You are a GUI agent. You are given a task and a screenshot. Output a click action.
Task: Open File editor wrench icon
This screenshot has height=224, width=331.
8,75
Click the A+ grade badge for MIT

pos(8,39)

◆ **About this exercise**: The answer must contain only the lines from the one with "Task: Open File editor wrench icon" to the end of the entries above, each written out exactly.

◆ **Written response**:
Task: Open File editor wrench icon
This screenshot has height=224, width=331.
8,75
Click the A+ grade badge for MIT

pos(8,39)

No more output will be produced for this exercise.